1幕ラスト。ここまでの怒涛の悲劇的展開を全て引き受け、飲み込み、その腕に抱えたケンシロウのもがき、苦しみ、慟哭のナンバーが響く。本番ではここで感情を全て放り込んだかのような大貫勇輔の踊りも期待される、最初のクライマックスへの到達だ。周囲の人々も畳み掛けるようにケンシロウの思いへと喰らいついていく。仲間の結束が高まる。やがて生まれるのは……確信。「ケンシロウこそが救世主なのだ」と──。

開始から約1時間半。一度も止まることなく走りきった前半。それぞれの顔にも自然と安堵と充足感が浮かぶ。休憩を挟みワークショップはさらに2幕へと進んでいくが……ひとまずレポートはここまで。後半からラストへのさらなる展開は、まだまだお楽しみにとっておこう。

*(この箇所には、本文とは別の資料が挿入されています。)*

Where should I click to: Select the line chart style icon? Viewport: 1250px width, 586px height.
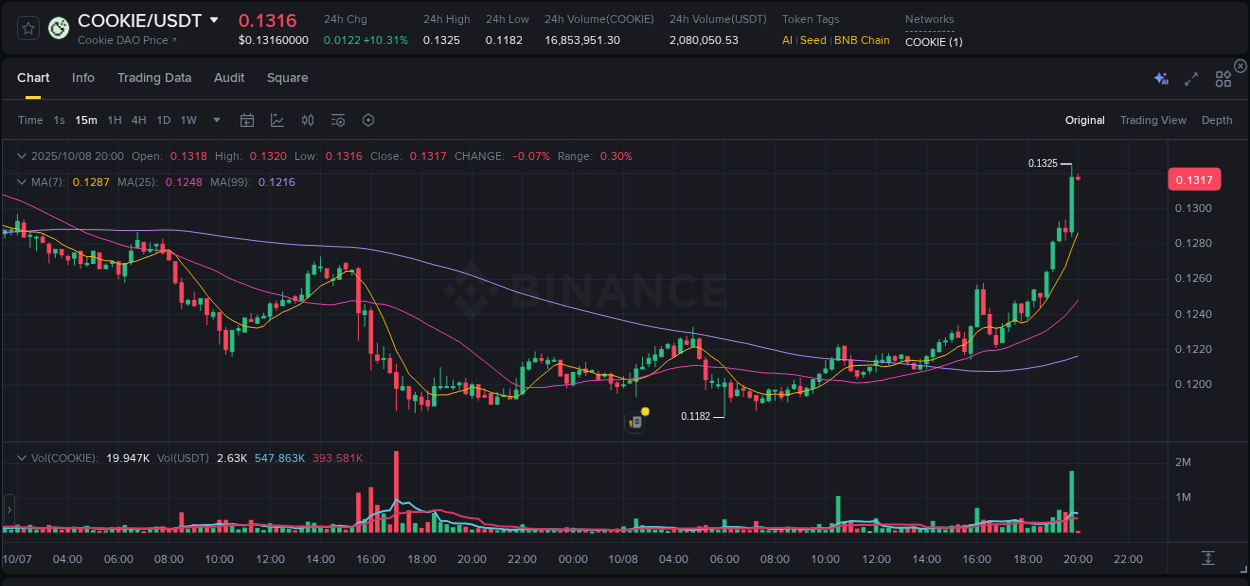click(277, 119)
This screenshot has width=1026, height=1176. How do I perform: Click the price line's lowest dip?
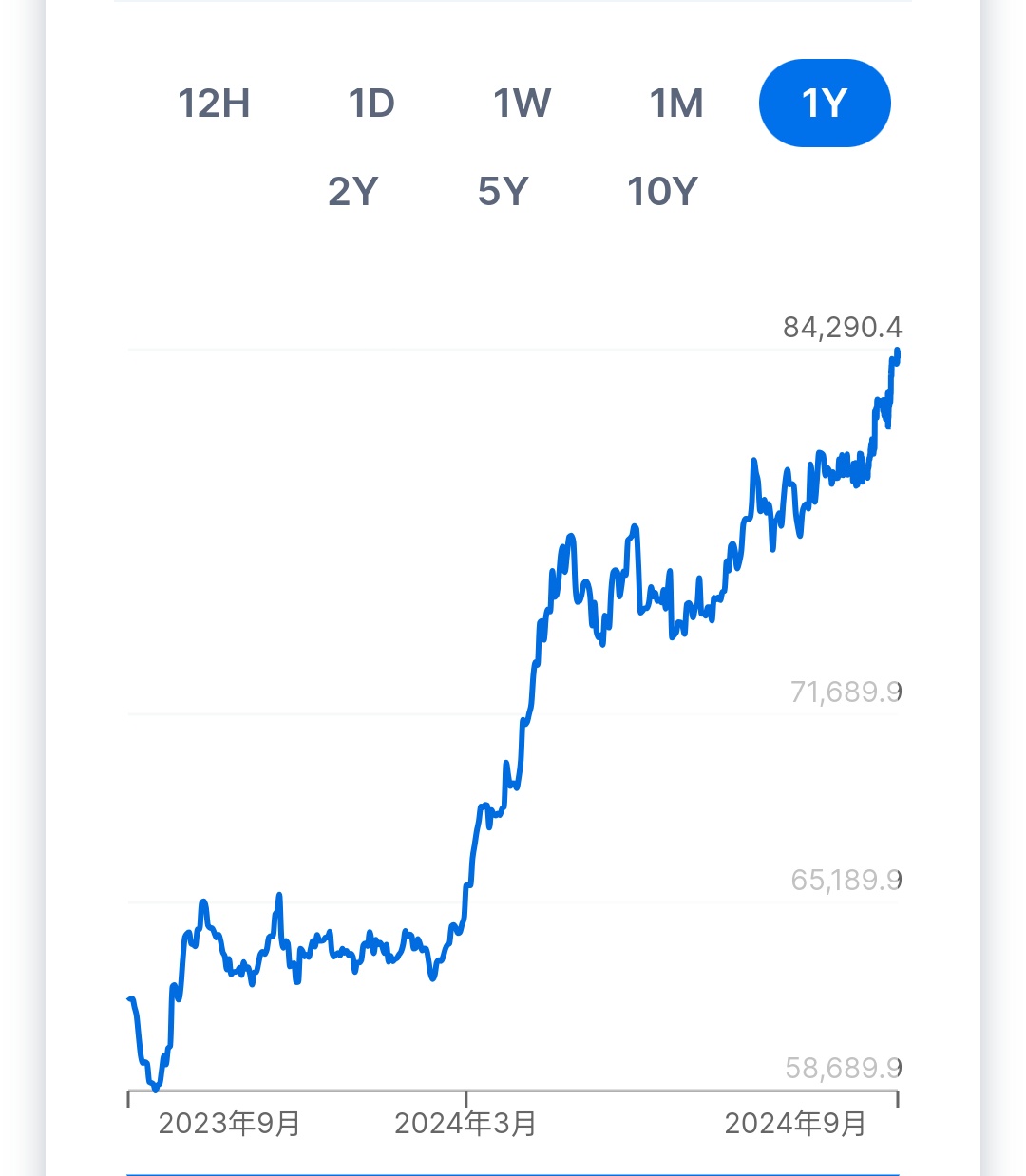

それにしてもこれがまだ座り稽古の段階だとは思えないくらい、その完成度は素晴らしいの一言に尽きる。原作に描かれた重要なエピソードの数々をしっかりと押さえた濃厚な台本、勇壮でメロディアスな楽曲とやはり原作に刻まれた哲学や生きる気高さが織り込まれた歌詞、ドラマティックな演出プラン、そして俳優たちの熱と技術が、すでに『北斗の拳』をミュージカル『フィスト・オブ・ノーススター~北斗の拳~』へと華麗に変換させているのだ。

地固めは整った。ここから始まるさらなるクリエイティブな時間を経てミュージカル『フィスト・オブ・ノーススター~北斗の拳~』が劇場へと解き放たれる瞬間が、ひたすらに待ち遠しい。